Source document =
TVs with the Android OS accounted for almost half of smart TVs shipped in the first quarter of 2016 (IHS Markit)

 

Tizen leads all regions and accounts for 43% of smart TVs shipped outside of China (source: IHS Markit)

 

Breaking Down The Data: What Platform Do I Target?

 

Analyzing the data above can give some valuable insights into what platforms you should be pursuing. However, your particular strategy will be dependent on factors including your target market, your audience, your organization’s experience with connected TV, and more.

 

Companies that have a more mature connected TV strategy will likely already have a presence on one or more major platforms such as Apple TV or Roku. These companies will be best served going after other platforms that have significant market share and audience base. An emerging platform like Amazon FireTV or Samsung’s Tizen are good candidates for companies in this position that are focusing on reaching a wider audience.

 

For companies that don’t yet have a presence in the connected TV space, Roku, Apple TV, and Chromecast are likely the most sensible platforms to target. Chromecast may be the simplest choice if you already have an existing app and simply want it to push content to the Chromecast, as you can use the Cast SDK to make Android, iOS or Chrome apps cast content to TVs that have a Chromecast connected. However, in order to customize the display on Chromecast (for example, the look of the player) or do anything more complex, you will have to build a receiver app.

 

Recommended Reading: The Chromecast Development Process

 

Roku and Apple TV are also good candidates given their market share and wide audience base; widely available developer documentation; and maturity of the platforms. They are also particularly prevalent in the US, so if that is your geographical market, these are platforms you should consider.

What you have to do =
Pick up the piece on choosing a connected TV platform where it stops, and carry it on for a few more paragraphs. The rows that come next are separate material and have no tie to the piece on choosing a connected TV platform.

[A block of data]
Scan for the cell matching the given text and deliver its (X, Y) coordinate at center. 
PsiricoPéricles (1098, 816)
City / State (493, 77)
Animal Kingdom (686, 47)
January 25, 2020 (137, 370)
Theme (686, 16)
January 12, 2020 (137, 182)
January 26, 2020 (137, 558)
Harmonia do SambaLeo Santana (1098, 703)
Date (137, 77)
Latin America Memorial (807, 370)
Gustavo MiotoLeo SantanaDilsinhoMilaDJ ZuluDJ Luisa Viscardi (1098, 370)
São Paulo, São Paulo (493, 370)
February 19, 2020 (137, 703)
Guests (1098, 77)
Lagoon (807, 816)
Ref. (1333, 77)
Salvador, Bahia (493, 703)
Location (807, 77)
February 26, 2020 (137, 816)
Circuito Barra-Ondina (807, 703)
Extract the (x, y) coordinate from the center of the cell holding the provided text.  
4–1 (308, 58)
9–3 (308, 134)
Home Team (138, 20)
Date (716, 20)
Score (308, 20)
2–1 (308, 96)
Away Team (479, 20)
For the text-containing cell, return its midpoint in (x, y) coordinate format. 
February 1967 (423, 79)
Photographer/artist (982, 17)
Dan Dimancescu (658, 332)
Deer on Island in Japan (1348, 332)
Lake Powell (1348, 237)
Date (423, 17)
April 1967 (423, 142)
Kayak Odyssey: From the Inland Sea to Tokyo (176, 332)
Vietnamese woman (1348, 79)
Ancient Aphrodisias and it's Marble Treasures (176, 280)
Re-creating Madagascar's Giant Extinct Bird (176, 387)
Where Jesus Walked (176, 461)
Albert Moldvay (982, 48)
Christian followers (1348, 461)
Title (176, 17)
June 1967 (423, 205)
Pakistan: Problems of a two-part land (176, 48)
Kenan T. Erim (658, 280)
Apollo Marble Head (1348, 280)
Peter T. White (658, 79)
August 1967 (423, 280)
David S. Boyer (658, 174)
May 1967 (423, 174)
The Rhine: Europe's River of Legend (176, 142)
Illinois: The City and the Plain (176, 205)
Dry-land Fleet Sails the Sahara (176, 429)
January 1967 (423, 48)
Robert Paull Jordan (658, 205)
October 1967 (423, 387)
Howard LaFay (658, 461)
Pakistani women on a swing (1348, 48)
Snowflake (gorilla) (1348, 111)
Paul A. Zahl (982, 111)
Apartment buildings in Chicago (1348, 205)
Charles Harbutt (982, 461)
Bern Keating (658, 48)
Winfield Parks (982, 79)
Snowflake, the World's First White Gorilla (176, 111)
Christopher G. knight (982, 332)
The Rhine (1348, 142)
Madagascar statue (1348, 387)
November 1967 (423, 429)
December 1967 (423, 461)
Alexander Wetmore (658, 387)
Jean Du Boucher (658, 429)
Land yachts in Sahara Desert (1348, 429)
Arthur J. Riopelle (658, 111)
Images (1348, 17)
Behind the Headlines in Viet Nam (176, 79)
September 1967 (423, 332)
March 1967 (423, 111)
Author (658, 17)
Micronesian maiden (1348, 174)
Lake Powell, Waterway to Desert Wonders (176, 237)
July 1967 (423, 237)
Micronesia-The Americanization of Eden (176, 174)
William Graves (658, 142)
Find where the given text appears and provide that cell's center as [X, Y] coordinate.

Response =
 

In terms of development, all of these platforms carry their own challenges, and the choice you make should be informed by your organizational goals, any data or insights you have about your target audience and their viewing behavior, and other considerations like your ability to support development internally or find the right connected TV development partner.

 

Key Questions To Ask When Choosing A Platform

 

  • Who is my target audience, and where are they viewing their content? Are they more prominent on a specific platform?
  • Does the platform technology allow us to do what I need? Are there limitations to my product if I build an app for platform A vs. platform B?
  • Is there any alignment between my target user base, the product I hope to build, and what each platform can offer?
  • Will user acquisition be easier on one platform over another given your target audience and the strength of your brand?
  • What are your goals for the application? How will you measure success? Is it viewership? Revenue? Brand awareness?
  • Do you have/will you need platform partners for analytics, digital rights management, ads, etc? What are the dependencies? Will your current or future partners be able to support your needs on specific platforms?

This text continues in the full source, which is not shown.